**REQUEST**
Reproduce the material from the line containing "640x617 pixels. At" through the line containing "Action: click(254, 171)", both included, changing "Toggle" to "Show" and leaving everything else unchanged. Provide only those lines.

**** MATERIAL TO PROCESS ****

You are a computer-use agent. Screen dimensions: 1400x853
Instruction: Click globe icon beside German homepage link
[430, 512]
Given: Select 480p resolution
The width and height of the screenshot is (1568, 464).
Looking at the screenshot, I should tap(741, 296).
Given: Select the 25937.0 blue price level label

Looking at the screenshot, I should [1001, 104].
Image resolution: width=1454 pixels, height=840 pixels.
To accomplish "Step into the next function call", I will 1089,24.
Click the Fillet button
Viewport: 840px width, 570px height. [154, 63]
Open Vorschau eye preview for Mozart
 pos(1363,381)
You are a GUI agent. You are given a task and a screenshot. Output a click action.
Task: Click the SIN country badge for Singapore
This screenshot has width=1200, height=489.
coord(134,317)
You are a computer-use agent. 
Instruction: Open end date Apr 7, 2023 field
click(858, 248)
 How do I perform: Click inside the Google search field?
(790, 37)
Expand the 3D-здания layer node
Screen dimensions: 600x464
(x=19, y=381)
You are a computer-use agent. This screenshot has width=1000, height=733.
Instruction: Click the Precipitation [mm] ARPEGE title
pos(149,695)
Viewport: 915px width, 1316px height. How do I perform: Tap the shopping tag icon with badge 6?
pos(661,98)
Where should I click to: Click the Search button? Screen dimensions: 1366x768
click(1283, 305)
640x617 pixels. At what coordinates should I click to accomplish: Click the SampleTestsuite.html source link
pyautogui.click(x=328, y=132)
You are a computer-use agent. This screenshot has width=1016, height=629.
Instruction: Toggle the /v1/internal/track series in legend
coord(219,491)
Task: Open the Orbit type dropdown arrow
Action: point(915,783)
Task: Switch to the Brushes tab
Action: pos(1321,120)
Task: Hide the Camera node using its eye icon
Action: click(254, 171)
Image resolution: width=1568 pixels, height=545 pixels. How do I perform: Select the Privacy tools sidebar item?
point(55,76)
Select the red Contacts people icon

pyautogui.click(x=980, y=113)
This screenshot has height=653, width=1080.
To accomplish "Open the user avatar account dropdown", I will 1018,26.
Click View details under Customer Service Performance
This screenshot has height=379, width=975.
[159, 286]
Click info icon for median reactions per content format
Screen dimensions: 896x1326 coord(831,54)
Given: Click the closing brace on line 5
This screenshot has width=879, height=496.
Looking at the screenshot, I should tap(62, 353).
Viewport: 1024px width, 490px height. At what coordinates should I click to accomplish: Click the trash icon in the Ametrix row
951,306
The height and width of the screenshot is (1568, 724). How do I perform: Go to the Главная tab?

****

**RIGHT ANSWER**
640x617 pixels. At what coordinates should I click to accomplish: Click the SampleTestsuite.html source link
pyautogui.click(x=328, y=132)
You are a computer-use agent. This screenshot has width=1016, height=629.
Instruction: Show the /v1/internal/track series in legend
coord(219,491)
Task: Open the Orbit type dropdown arrow
Action: point(915,783)
Task: Switch to the Brushes tab
Action: pos(1321,120)
Task: Hide the Camera node using its eye icon
Action: click(254, 171)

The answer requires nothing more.